Data records Start Marker

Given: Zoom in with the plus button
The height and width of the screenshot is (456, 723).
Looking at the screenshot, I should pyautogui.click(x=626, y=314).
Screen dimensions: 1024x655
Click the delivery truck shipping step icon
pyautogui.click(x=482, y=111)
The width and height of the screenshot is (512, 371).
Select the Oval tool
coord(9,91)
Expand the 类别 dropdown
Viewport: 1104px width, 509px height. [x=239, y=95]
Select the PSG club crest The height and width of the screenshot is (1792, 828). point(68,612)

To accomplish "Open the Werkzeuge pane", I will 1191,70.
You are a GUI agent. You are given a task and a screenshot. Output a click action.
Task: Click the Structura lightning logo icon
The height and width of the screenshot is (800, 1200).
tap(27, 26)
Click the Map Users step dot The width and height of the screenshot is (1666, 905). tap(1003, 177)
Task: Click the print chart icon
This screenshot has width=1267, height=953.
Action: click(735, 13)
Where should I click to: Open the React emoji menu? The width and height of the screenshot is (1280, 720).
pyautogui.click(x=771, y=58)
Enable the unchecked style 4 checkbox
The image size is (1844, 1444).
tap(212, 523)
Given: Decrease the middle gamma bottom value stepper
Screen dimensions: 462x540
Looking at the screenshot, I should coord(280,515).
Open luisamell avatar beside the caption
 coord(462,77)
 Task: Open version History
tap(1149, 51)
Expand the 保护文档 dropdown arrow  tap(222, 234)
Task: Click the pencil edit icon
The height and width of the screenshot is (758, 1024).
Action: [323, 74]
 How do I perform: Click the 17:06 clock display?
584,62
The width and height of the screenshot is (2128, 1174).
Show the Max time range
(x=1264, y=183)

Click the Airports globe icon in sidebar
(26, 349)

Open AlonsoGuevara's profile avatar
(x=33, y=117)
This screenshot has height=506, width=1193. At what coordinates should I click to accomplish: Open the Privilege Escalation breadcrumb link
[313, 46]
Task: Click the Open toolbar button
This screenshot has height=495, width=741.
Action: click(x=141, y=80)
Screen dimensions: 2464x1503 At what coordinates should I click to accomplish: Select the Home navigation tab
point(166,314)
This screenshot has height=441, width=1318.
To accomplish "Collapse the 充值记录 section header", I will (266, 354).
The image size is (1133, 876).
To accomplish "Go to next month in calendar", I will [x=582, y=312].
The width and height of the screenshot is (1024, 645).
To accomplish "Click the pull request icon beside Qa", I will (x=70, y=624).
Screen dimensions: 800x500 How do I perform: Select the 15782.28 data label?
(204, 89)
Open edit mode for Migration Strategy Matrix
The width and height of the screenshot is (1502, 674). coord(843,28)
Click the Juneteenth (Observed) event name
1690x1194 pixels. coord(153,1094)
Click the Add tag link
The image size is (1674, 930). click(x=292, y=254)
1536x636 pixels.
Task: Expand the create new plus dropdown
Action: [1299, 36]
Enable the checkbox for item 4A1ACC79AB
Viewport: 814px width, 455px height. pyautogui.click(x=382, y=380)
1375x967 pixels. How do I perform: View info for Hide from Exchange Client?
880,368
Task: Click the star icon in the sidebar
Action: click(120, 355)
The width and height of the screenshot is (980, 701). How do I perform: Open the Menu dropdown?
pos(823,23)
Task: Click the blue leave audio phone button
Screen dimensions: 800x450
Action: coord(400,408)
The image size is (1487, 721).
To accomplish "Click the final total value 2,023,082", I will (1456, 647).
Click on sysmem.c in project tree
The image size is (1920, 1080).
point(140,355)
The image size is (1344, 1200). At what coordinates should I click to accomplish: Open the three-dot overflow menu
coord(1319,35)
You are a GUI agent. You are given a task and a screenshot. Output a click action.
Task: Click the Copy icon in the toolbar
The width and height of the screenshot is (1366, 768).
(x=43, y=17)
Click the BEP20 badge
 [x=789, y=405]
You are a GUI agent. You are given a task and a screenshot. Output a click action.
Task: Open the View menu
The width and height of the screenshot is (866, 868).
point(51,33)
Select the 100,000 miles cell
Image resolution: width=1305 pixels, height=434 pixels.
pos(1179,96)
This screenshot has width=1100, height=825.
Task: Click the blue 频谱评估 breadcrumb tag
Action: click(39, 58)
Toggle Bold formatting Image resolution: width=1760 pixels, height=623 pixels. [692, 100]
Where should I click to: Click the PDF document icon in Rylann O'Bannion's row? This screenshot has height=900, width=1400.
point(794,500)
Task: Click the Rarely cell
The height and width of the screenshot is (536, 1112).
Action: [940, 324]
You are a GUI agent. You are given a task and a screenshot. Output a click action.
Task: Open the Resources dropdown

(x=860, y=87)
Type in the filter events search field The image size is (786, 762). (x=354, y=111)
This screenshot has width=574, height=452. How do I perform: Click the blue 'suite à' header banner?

Data records End Marker

_Your assignment_.
Nothing in the entries may change. Retype them all.

_Worked solution_.
Given: Zoom in with the plus button
The height and width of the screenshot is (456, 723).
Looking at the screenshot, I should pyautogui.click(x=626, y=314).
Screen dimensions: 1024x655
Click the delivery truck shipping step icon
pyautogui.click(x=482, y=111)
The width and height of the screenshot is (512, 371).
Select the Oval tool
coord(9,91)
Expand the 类别 dropdown
Viewport: 1104px width, 509px height. [x=239, y=95]
Select the PSG club crest The height and width of the screenshot is (1792, 828). point(68,612)

To accomplish "Open the Werkzeuge pane", I will 1191,70.
You are a GUI agent. You are given a task and a screenshot. Output a click action.
Task: Click the Structura lightning logo icon
The height and width of the screenshot is (800, 1200).
tap(27, 26)
Click the Map Users step dot The width and height of the screenshot is (1666, 905). tap(1003, 177)
Task: Click the print chart icon
This screenshot has width=1267, height=953.
Action: click(735, 13)
Where should I click to: Open the React emoji menu? The width and height of the screenshot is (1280, 720).
pyautogui.click(x=771, y=58)
Enable the unchecked style 4 checkbox
The image size is (1844, 1444).
tap(212, 523)
Given: Decrease the middle gamma bottom value stepper
Screen dimensions: 462x540
Looking at the screenshot, I should coord(280,515).
Open luisamell avatar beside the caption
 coord(462,77)
 Task: Open version History
tap(1149, 51)
Expand the 保护文档 dropdown arrow  tap(222, 234)
Task: Click the pencil edit icon
The height and width of the screenshot is (758, 1024).
Action: [323, 74]
 How do I perform: Click the 17:06 clock display?
584,62
The width and height of the screenshot is (2128, 1174).
Show the Max time range
(x=1264, y=183)

Click the Airports globe icon in sidebar
(26, 349)

Open AlonsoGuevara's profile avatar
(x=33, y=117)
This screenshot has height=506, width=1193. At what coordinates should I click to accomplish: Open the Privilege Escalation breadcrumb link
[313, 46]
Task: Click the Open toolbar button
This screenshot has height=495, width=741.
Action: click(x=141, y=80)
Screen dimensions: 2464x1503 At what coordinates should I click to accomplish: Select the Home navigation tab
point(166,314)
This screenshot has height=441, width=1318.
To accomplish "Collapse the 充值记录 section header", I will (266, 354).
The image size is (1133, 876).
To accomplish "Go to next month in calendar", I will [x=582, y=312].
The width and height of the screenshot is (1024, 645).
To accomplish "Click the pull request icon beside Qa", I will (x=70, y=624).
Screen dimensions: 800x500 How do I perform: Select the 15782.28 data label?
(204, 89)
Open edit mode for Migration Strategy Matrix
The width and height of the screenshot is (1502, 674). coord(843,28)
Click the Juneteenth (Observed) event name
1690x1194 pixels. coord(153,1094)
Click the Add tag link
The image size is (1674, 930). click(x=292, y=254)
1536x636 pixels.
Task: Expand the create new plus dropdown
Action: [1299, 36]
Enable the checkbox for item 4A1ACC79AB
Viewport: 814px width, 455px height. pyautogui.click(x=382, y=380)
1375x967 pixels. How do I perform: View info for Hide from Exchange Client?
880,368
Task: Click the star icon in the sidebar
Action: click(120, 355)
The width and height of the screenshot is (980, 701). How do I perform: Open the Menu dropdown?
pos(823,23)
Task: Click the blue leave audio phone button
Screen dimensions: 800x450
Action: coord(400,408)
The image size is (1487, 721).
To accomplish "Click the final total value 2,023,082", I will (1456, 647).
Click on sysmem.c in project tree
The image size is (1920, 1080).
point(140,355)
The image size is (1344, 1200). At what coordinates should I click to accomplish: Open the three-dot overflow menu
coord(1319,35)
You are a GUI agent. You are given a task and a screenshot. Output a click action.
Task: Click the Copy icon in the toolbar
The width and height of the screenshot is (1366, 768).
(x=43, y=17)
Click the BEP20 badge
 [x=789, y=405]
You are a GUI agent. You are given a task and a screenshot. Output a click action.
Task: Open the View menu
The width and height of the screenshot is (866, 868).
point(51,33)
Select the 100,000 miles cell
Image resolution: width=1305 pixels, height=434 pixels.
pos(1179,96)
This screenshot has width=1100, height=825.
Task: Click the blue 频谱评估 breadcrumb tag
Action: click(39, 58)
Toggle Bold formatting Image resolution: width=1760 pixels, height=623 pixels. [692, 100]
Where should I click to: Click the PDF document icon in Rylann O'Bannion's row? This screenshot has height=900, width=1400.
point(794,500)
Task: Click the Rarely cell
The height and width of the screenshot is (536, 1112).
Action: [940, 324]
You are a GUI agent. You are given a task and a screenshot. Output a click action.
Task: Open the Resources dropdown

(x=860, y=87)
Type in the filter events search field The image size is (786, 762). (x=354, y=111)
This screenshot has width=574, height=452. How do I perform: Click the blue 'suite à' header banner?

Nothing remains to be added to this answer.